I felt really bad for losing it with The Toddler because he likes walking independently and enjoys opening and closing the gate at daycare all by himself. It’s not fun to have your autonomy snatched away just because your “mahi” likes to wear clean and dry pants to work and doesn’t want your wet shoes slopping up the sitter’s floors. He kissed me a dozen times (literally) when I dropped him off at daycare, so I think we’re made up.
November 12, 2005
Other people are much better at preparing and talking about food and its preparation than I am. I will leave it to them. Amy of Beauty Joy Food is one of those people and she is a new addition to my blogroll. Please pay her a visit.
November 9, 2005
My daughter saw the pediatrician this week. The pediatrician was not concerned about the congestion in her lungs and diagnosed her with an ear infection. She said she doesn’t think the cough is related to the immunization she received on October 5th (I believe I blogged about the barking cough on 10/6 or 10/7). She also doesn’t think it’s related to asthma. She did give us the card of an allergist/asthma specialist person, though. We’re going to make an appointment and try to boost her immune system in the meantime.

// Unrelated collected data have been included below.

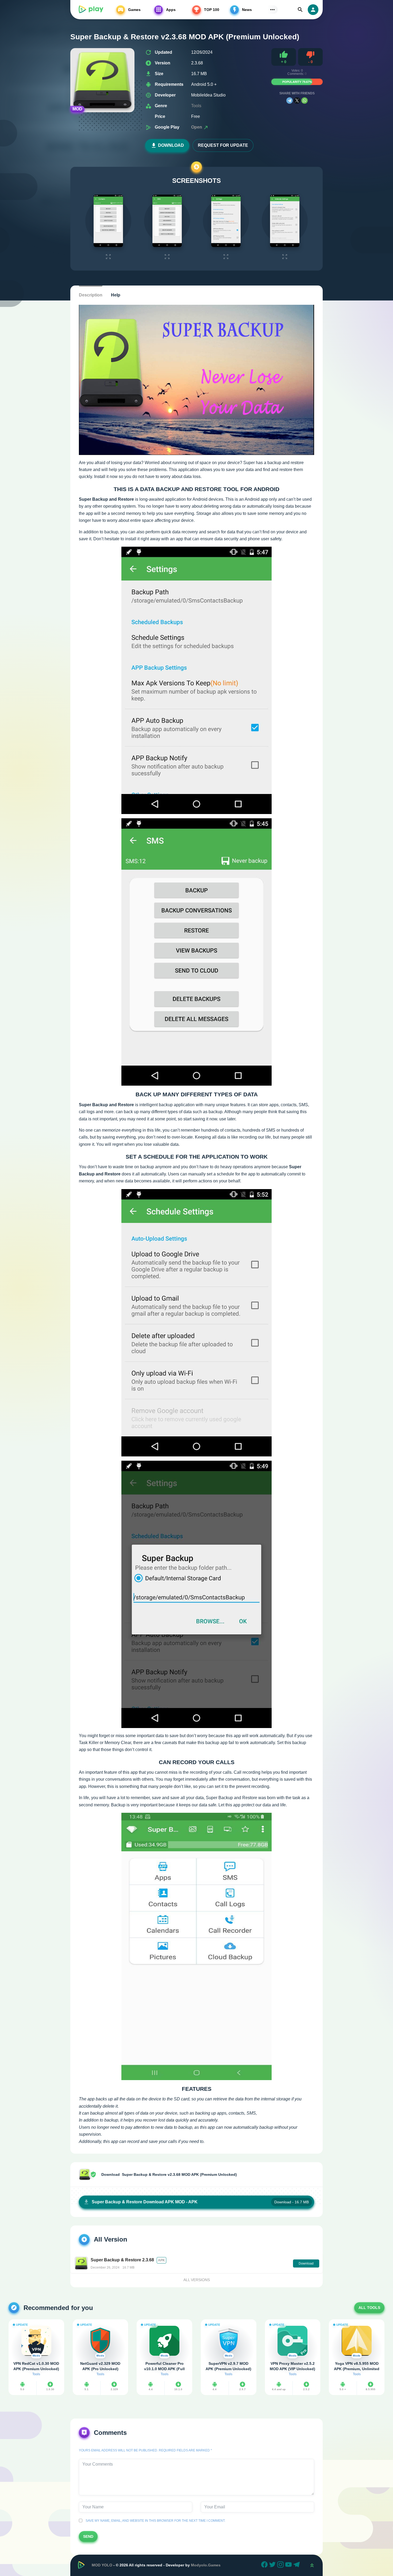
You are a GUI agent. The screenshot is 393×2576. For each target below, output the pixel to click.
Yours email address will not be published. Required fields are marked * (145, 2450)
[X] (297, 100)
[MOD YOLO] (91, 9)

I’m getting better. I still have some chest congestion and minor coughing. And a lot of sharp sinus pains. But so much better than this time last week.

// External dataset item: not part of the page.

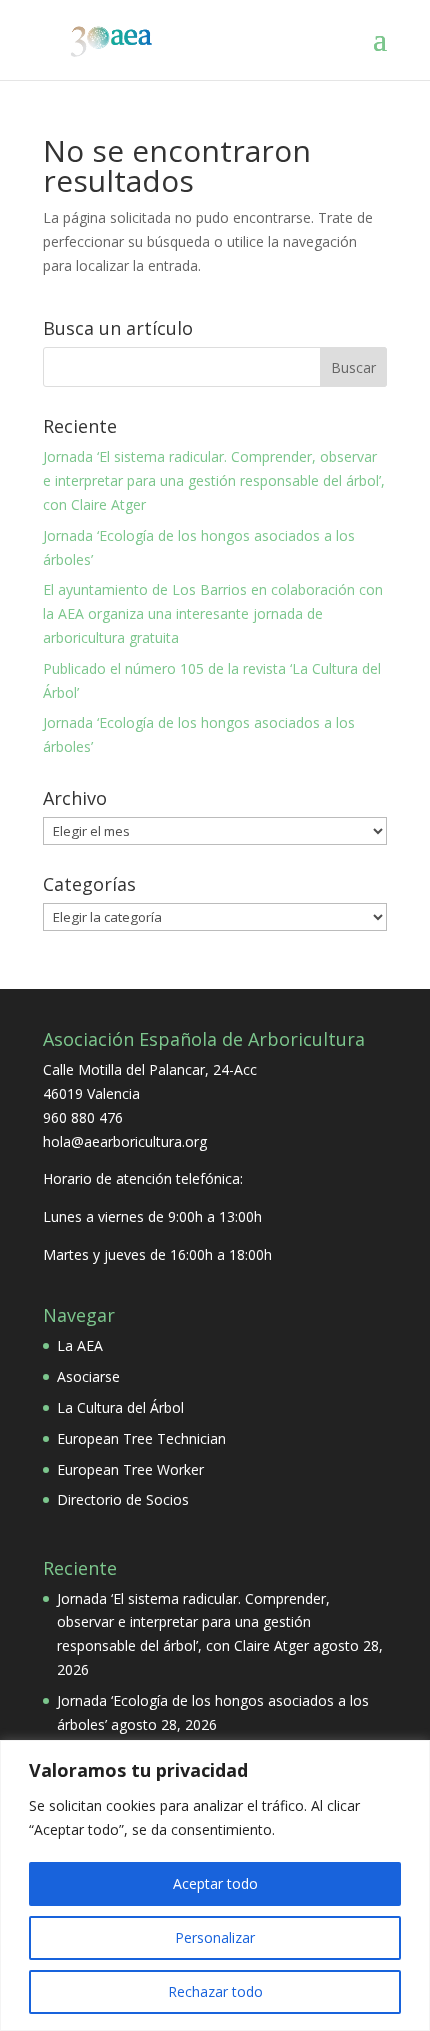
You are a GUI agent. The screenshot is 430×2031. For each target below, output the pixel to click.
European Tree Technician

I’ve always disliked tissues with the lotion added to them because they made me feel like I still had boogers on my nose because of the slimy feeling. It also sucks when you reach for a tissue to clean your glasses and you don’t know the tissue has lotion in it until you put your glasses back on and your eyes scooch around in your head trying to find a clear spot to peer out from. But I had to bust out the lotiony tissues for this cold because the regular tissues were peeling my skin off. For the last week, I’ve had an Aloe-y moustache. BLECH. BARF.
We now own three vaporizers, 17 bottles of Vitamin C and enough Mentholatum to grease up the neighborhood.
The kids have the next two days off school and Friday is a Food Day at work. We’re attending a wedding reception and dance on Saturday. My outlook is a little bit brighter with fun stuff on the calendar, lungs that are working at 85%, and a full bottle of cough syrup that WORKS.
November 9, 2005
I feel like I’ve been away F O R E V E R. It’s hard to know where to begin. Fortunately, I was tagged for a meme by Mama K. HURRAY! I’ve been tagged! I feel so popular! So we’ll start there.
7 celebrity crushes:
- Johnny Depp
- Jimmy Fallon
- Ralph Fiennes
- Colin Farrell
- Gwen Stefani - Before she went B A N A N A S, mostly.
- Ryan Dunn (and a few of his friends, too)
7 things I’m good at:
- Internet searches
- Laughing at myself
- Taking care of babies
- Cooking - particularly in the “Cream of” soup arena.
- Obsessing
- Being late
- Offering unsolicited advice
7 things I plan to do before I die:
- Clean out my underwear drawer
- See my children graduate, marry and reproduce like mad
- Sling my grandbabies and spoil the bejeezus out of them
- Pay my daughters-in-law to love me anyway
- Travel extensively
- Learn to knit
- GET A PUPPY FOR CHRISTMAS
7 things I cannot do:
- Tan
- Tolerate country music whilst sober
- Comprehend atoms
- A cartwheel or handstand
- Most crafty things like draw, sew or knit
- Avoid library fines
- Eat aspartame (NutraSweet)
7 things that attract me to the opposite sex (in random order):
- Sense of humor
- Height
- Face
- Grooming abilities/smell
- Facial hair (or not)
- Smartness
- Free drinks
7 things I say often:
- “Cool beans”*
- “Alrighty then”
- “Long Island Iced Tea, in a bucket”
- “Hooooooooooonnnnnnnnnnnney? Will you (insert random household task here)?”
- “Yeeaaaaaaaaaaaah. Notsomuch. Thanks”
- “I love you”
- “GO.TO.BED.”
*I say “cool beans” less often now since it’s a characteristic that makes me Google-able by folks who don’t know ’bout this here bloggin’ venture. But I’m slowly getting over that. Maybe.
I’m not going to tag anyone, but please feel free to copy and hollaback if you do.